Presque une demi-heure d'absence… La blonde avait chuté et avait perdu connaissance dans les secondes qui avaient suivi, poussant quelques agents présents à la relever pour l'installer dans une pièce plus intime. Paniquée, Nathalie était restée à son chevet, laissant son partenaire se charger d'Antoine qui avait été transféré à l'hôpital le plus proche.
« Comment elle va ? osa Val qui venait de faire irruption dans la pièce.
- Les constantes sont bonnes… annonça Nathalie. Le choc l'a assommé…
- C'est compréhensible… Et Antoine ?
- Toujours inconscient…
- Ok… acquiesça-t-elle alors que Candice ouvrait doucement les yeux.
- Candice ? l'interpella Nathalie. Oh ! Candice…
- Antoine… marmonna-t-elle les larmes aux yeux. Je… Antoine…
- Calme-toi ! ordonna Nathalie en saisissant son bras. On s'occupe de lui…
- Il est où ?
- À l'hôpital… Tout va bien…
- On y va ! clama-t-elle en se relevant brusquement.
- Attends ! Doucement… T'es encore faible !
- Et lui, il est peut-être en train de mourir d'accord ? Alors tu discutes pas et tu m'emmènes ! ordonna-t-elle. »
L'argument s'entendait. Et la responsable de l'IJ n'eut pas d'autre choix que d'emmener son amie à l'hôpital. Le trajet s'était déroulé dans un silence pesant et sa passagère respirait l'angoisse. À peine avait-elle garé la voiture qu'elle accourut dans le hall d'entrée et tomba nez-à-nez avec les policiers.
« Alors ? Vous l'avez vu ? demanda-t-elle essoufflée.
- Non... Ils l'ont emmené en vitesse et on nous a demandé d'attendre ici, depuis on a pas de nouvelles…
- Putain… maugréa-t-elle.
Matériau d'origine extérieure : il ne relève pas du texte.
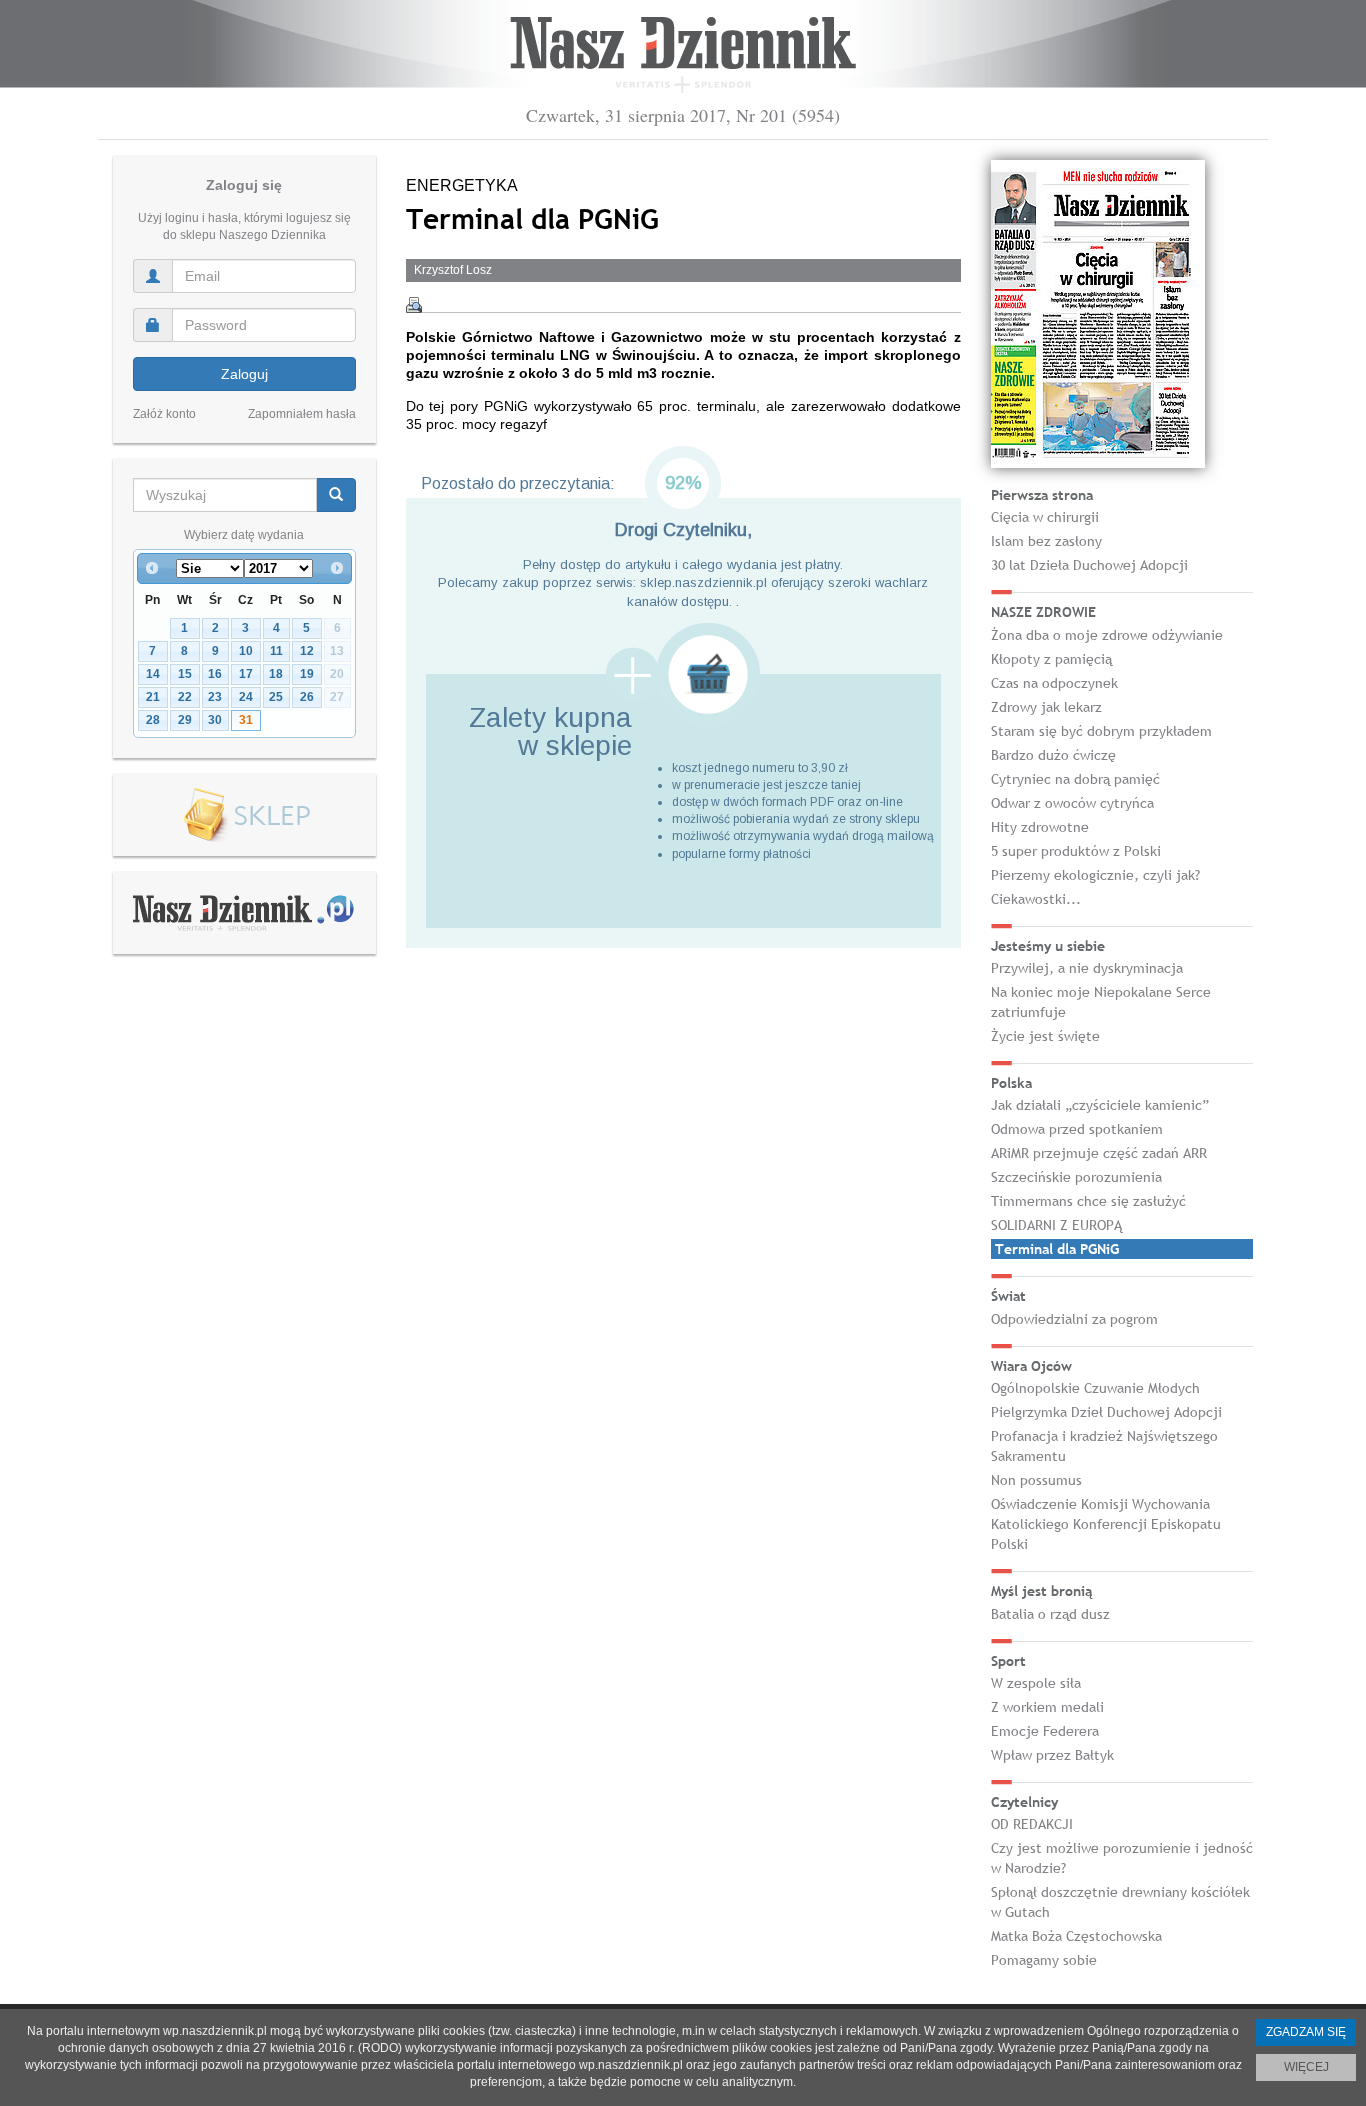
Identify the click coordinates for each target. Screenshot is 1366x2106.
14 (153, 674)
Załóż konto (164, 414)
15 (185, 674)
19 (307, 674)
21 (153, 697)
Mais il va bien ?
- Il était inconscient et il s'est pas réveillé depuis…
Paniquée, Candice sentit ses yeux s'embuer rapidement.
- Qu'est-ce qu'il s'est passé ?
- Le mec a menacé de tout faire exploser si on entrait… Il était ingérable, complètement ivre… On discutait à distance et il répondait plus… Antoine le voyait plus… On a cru qu'il était parti et il est entré…
- Sans protection ?! s'indigna-t-elle.
- On pensait pas le trouver dans ces conditions… continua Élodie les larmes aux yeux.
- Mais qu'est-ce qui lui a pris d'intervenir comme ça aussi ?! Et toi tu pouvais pas le retenir non ? s'emporta-t-elle contre Marquez qui baissa la tête.
- Ça va aller… la rassura Nathalie en caressant son dos.
- Ah oui ?! Une bombe vient de lui exploser au visage et tu me dis que ça va aller ?
- Arrête… Candice… Ça sert à rien de s'énerver comme ça…
- C'était une bombe artisanale… Les dégâts ont été limités… rajouta Élodie pour la rassurer.
- Et le médecin, il est où là ?
- Il est là ! laissa entendre une grosse voix derrière elle.
- Comment il va ? demanda-t-elle les larmes aux yeux.
- Il est toujours inconscient. Mais il est sorti d'affaires… On attend qu'il se réveille pour faire davantage d'examens.
- Je peux le voir ?
- Je suis désolé. On a des consignes strictes. Seule la famille peut le voir.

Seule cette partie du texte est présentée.